At last it’s twelve o’clock, and she runs outside as soon as she hears Daniel’s car pull up. He jumps out and wraps his arms around her. ‘Let’s go back to bed,’ he murmurs, nuzzling her ear.

She wonders if he’s joking, but she can feel his body harden against her, and a moment later they are running up the stairs two at a time, throwing off their clothes and falling onto the bed, all reference to Othello forgotten.

‘I couldn’t focus on the documents this morning. Couldn’t wait to get you into bed again,’ he says, gazing at her.

‘The earth moved for me too.’ She smiles. ‘And I loved your Othello paraphrase.’
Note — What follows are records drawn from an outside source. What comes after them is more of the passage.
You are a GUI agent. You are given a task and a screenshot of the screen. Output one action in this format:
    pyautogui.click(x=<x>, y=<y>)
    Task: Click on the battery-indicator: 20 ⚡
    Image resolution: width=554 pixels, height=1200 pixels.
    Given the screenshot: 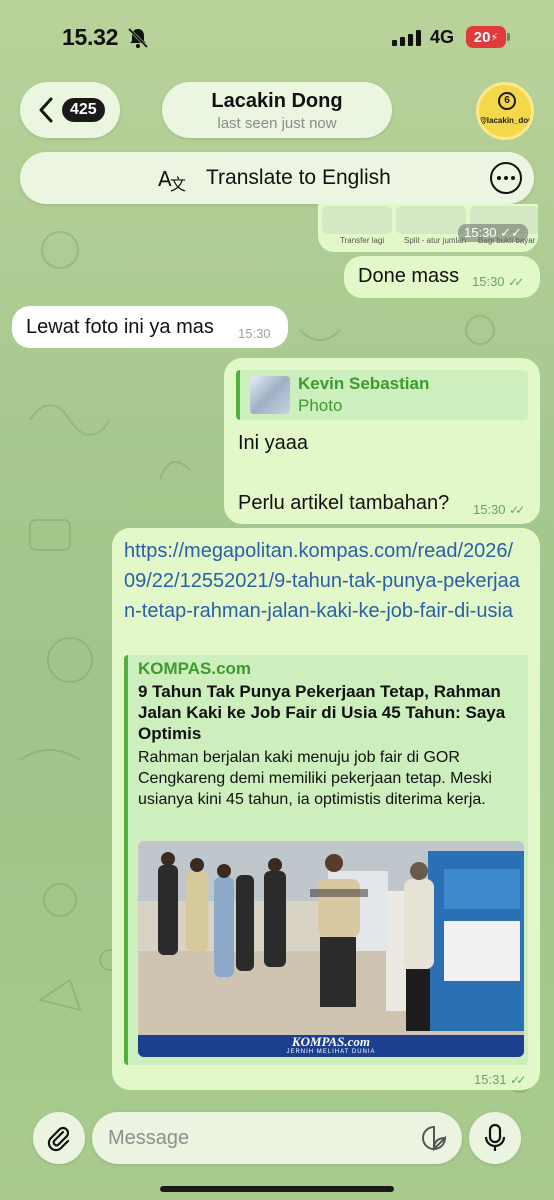 What is the action you would take?
    pyautogui.click(x=488, y=37)
    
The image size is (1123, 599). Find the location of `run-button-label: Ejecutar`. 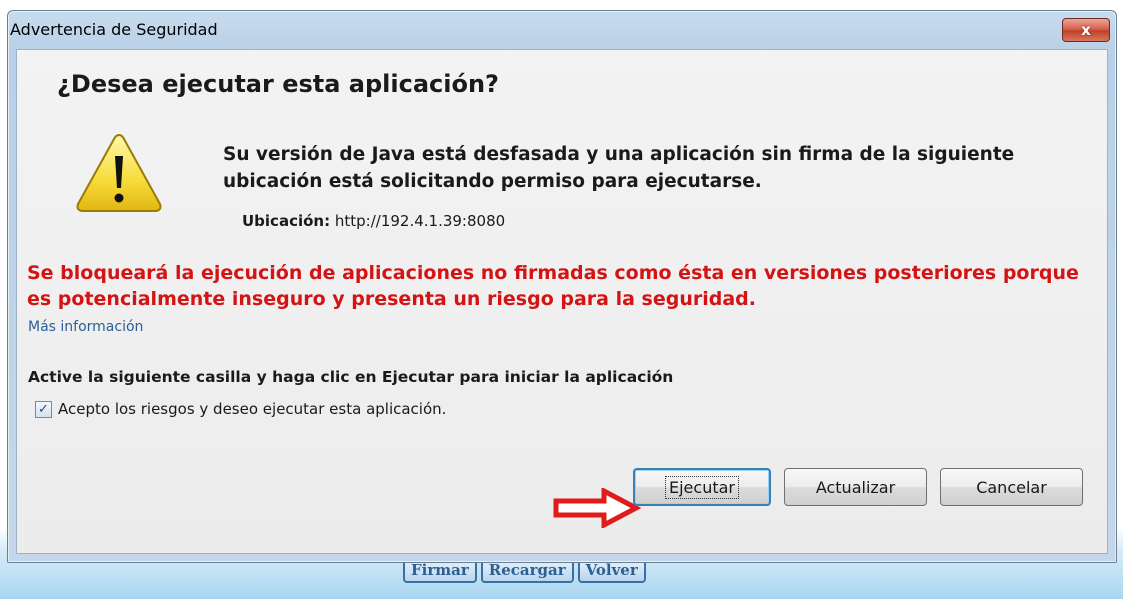

run-button-label: Ejecutar is located at coordinates (702, 487).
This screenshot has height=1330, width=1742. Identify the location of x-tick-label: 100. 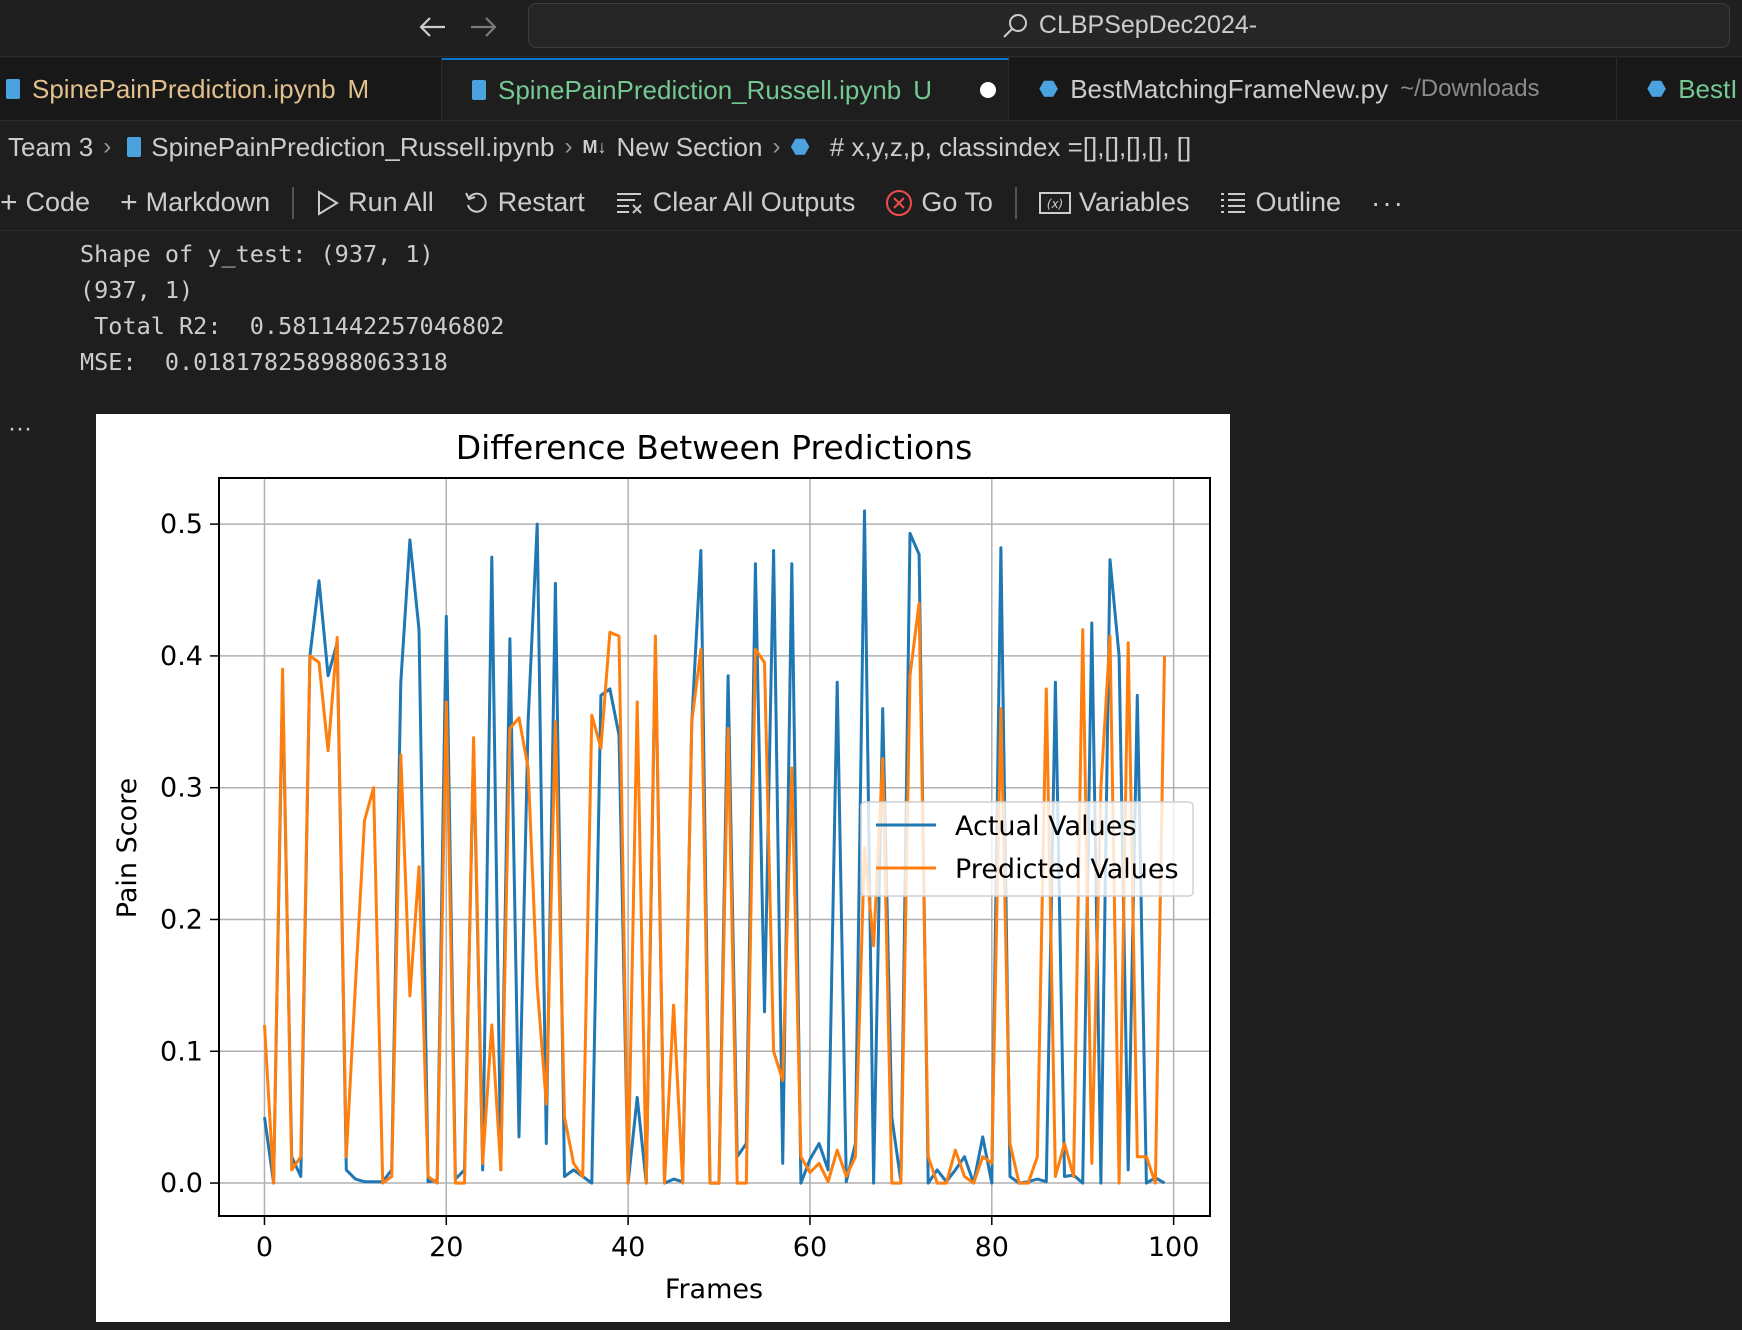
(1174, 1248).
‘I thought of quoting Romeo and Juliet, but I didn’t want to risk bad karma. You know how they ended up.’

‘What about A Midsummer Night’s Dream?’ she suggests

‘You want to be compared to Bottom the Weaver? Or maybe the Ass?’

They burst out laughing and fall back into bed. When they finally get up, they shower together, and he soaps her body so sensually that she feels like making love again.

As they sit at the kitchen table waiting for the coffee to percolate, she says, ‘You mentioned once that you were divorced. Someone from Melbourne?’

What she really wants to know is how long they were together, and what went wrong.

He is stirring the sugar far longer than necessary, and she waits.

Eventually he sums it up. ‘We met too young, lived together too long, and married too late.